We just got back from a week in Largo.  

We loved eating at Mrs. Macs in Key Largo.  Not a fancy place but both times we ate there it was very good and reasonable.  

When I go back I will go straight to Key West.  We only spent one day there and didnt want to stay out too late because of the 100 miles stretch between Largo and Key West.  

My favorite thing about Key West is the people watching.  WOW what a mix.  

I was suprised at how many different Keys there were.  I think it would be fun to rent take a tour that just goes to the different little islands. 

You will have lots of fun.


----------



## Bruce W (Nov 6, 2010)

silverfox82 said:


> A good stop for lunch on the drive down is Lazy Days, Islamorada. Get an outside table weather permitting. Feed the tarpon at Robbies marina, also Islamorada. If you can find "no name" key in Big Pine key you will more than likely see the tiny key deer, lunch at the no name pub is good also. Just some ideas before you get to key west.



2nd Lazy Days, we stopped there on the way down with our Daughter, S&L and 2 grandkids. They loved it, and in fact stopped again on their way back to Miami


----------



## Jim Bryan (Nov 6, 2010)

*http://www.navysealmuseum.com/*

http://www.navysealmuseum.com/


----------



## Sea Six (Nov 6, 2010)

One thing I suggest is don't be in a big hurry to get to Key West. There are so many nice things we miss along the way when we try to get there quickly. Leave as much time as you can to enjoy the many sites along the way that you may never get to see.  If something catches your eye, stop and check it out.


----------



## MULTIZ321 (Nov 6, 2010)

Jim Bryan said:


> http://www.navysealmuseum.com/



Jim,

I agree this is a good museum to visit. Only trouble is it's in the opposite direction from Fort Lauderdale than going to the Florida Keys.

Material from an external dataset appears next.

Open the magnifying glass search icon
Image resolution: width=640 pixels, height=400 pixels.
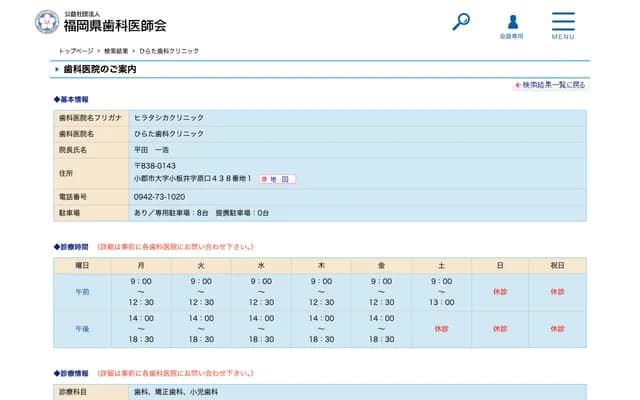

The Navy Seal Museum is located on North Huthinson Island just east of Fort Pearce.

Richard


----------



## shagnut (Nov 7, 2010)

No one mentioned the Hemmingway House. If you like cats or Hemmingway it's great. Kelli tried to find all 40 cats. Also loved the jet ski island tour, it left from the pier by the Galleon.  shaggy


----------



## shagnut (Nov 7, 2010)

No one mentioned the Hemmingway House. If you like cats or Hemmingway it's great. Kelli tried to find all 40 cats. Also loved the jet ski island tour, it left from the pier by the Galleon.  shaggy


----------



## Neesie (Nov 9, 2010)

I just love walking and looking at the houses and buildings in Key West.  It's nice to have a ticket so you can jump on the trolley when your feet get tired, and also to avoid drinking and driving and at the very least PARKING!

I went to the Butterfly Atrium last time I was there and just adored it!  I think that would be a good attraction for any age, although it is something that you would just spend 45 minutes to an hour there.  

You might want to google some information on Key Deer.  They are tiny deer that are on one of the keys you'll be driving through on the way down.  We did this last trip and pulled over to look for deer and were about to leave when we spotted some.  Adorable!  Totally worth the effort.


----------



## rapmarks (Nov 9, 2010)

we checked a book out of our libary about Hidden places in the Florida Keys.  it went mile by mile, it was rally helpful, not exact title.


----------